[begin Text provided]
The Public Utilities Commission approved a “Clean Heat Plan” that calls for the state’s natural gas utilities to cut emissions from delivering and burning natural gas by 41% in the next 10 years, and all natural gas emissions entirely by 2050. We talked to state regulators, clean energy officials and advocates, and consumer groups for answers to your most urgent questions.

Q: What about propane? Many rural and mountain Colorado homes have a propane tank. Must those homes convert to expensive electric heating, hot water and cooking appliances, and if so, who pays?

A: The newly approved plans do not cover propane tanks or propane distributors. They task the big utilities delivering natural gas to homes in pipelines with the mandate to hit the targets. That means Xcel, Atmos Energy and Black Hills Energy. Homes using existing propane tanks are not directly affected, though clean energy advocates still encourage those homeowners to seek rebates and other help in converting to more efficient electrical appliances that will be cheaper to operate.

Q: As a homeowner, do I have to do something about my gas appliances or furnace?

A: The new rules are not aimed at homeowners. They are requirements for the utilities. The utilities will be the ones planning internal changes and consumer and business incentives to both limit harmful methane leaks and convince people to switch to electric appliances. Utilities will still be delivering natural gas to consumers, but they must now start taking concrete steps toward gradually reducing use and emissions. If a utility believes it will take hundreds of millions of dollars in rebate incentives to get an adequate number of installed electric appliances, thereby cutting fossil fuel emissions, they would also have to get that spending and potential rate increases approved by the PUC. Under current rules, no one is showing up at your door to rip out a gas water heater against your will.

Q: If I am interested in making appliance changes but don’t have the capital to do it, can I get help?
[end Text provided]
[begin Listing]
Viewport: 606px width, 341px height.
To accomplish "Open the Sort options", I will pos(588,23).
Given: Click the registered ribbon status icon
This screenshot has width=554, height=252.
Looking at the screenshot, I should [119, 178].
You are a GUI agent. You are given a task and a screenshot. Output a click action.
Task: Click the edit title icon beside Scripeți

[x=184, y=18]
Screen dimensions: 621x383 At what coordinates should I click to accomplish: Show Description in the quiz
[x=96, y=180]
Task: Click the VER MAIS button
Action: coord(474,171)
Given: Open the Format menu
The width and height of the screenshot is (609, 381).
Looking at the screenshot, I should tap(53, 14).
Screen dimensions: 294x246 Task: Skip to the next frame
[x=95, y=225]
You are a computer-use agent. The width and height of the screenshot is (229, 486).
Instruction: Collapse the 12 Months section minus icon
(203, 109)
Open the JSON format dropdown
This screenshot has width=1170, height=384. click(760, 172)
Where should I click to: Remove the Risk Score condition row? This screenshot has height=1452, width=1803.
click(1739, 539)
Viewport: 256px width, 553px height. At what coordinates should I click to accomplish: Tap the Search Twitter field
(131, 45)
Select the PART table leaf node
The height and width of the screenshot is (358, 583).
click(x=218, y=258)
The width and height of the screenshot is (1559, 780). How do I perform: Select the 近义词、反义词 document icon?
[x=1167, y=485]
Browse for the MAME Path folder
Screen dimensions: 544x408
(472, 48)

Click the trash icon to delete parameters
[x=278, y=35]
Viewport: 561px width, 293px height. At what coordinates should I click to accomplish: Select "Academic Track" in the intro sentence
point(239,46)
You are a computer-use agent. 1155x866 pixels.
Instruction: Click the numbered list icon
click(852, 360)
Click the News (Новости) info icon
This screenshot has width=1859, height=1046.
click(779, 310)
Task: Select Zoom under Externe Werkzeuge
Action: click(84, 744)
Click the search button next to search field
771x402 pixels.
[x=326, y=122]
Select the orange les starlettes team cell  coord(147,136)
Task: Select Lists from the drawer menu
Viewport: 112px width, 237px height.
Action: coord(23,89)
[end Listing]
Write out everything in the Colorado clean heat Q&A from "A: The newly" down to "appliances or furnace?".

A: The newly approved plans do not cover propane tanks or propane distributors. They task the big utilities delivering natural gas to homes in pipelines with the mandate to hit the targets. That means Xcel, Atmos Energy and Black Hills Energy. Homes using existing propane tanks are not directly affected, though clean energy advocates still encourage those homeowners to seek rebates and other help in converting to more efficient electrical appliances that will be cheaper to operate.

Q: As a homeowner, do I have to do something about my gas appliances or furnace?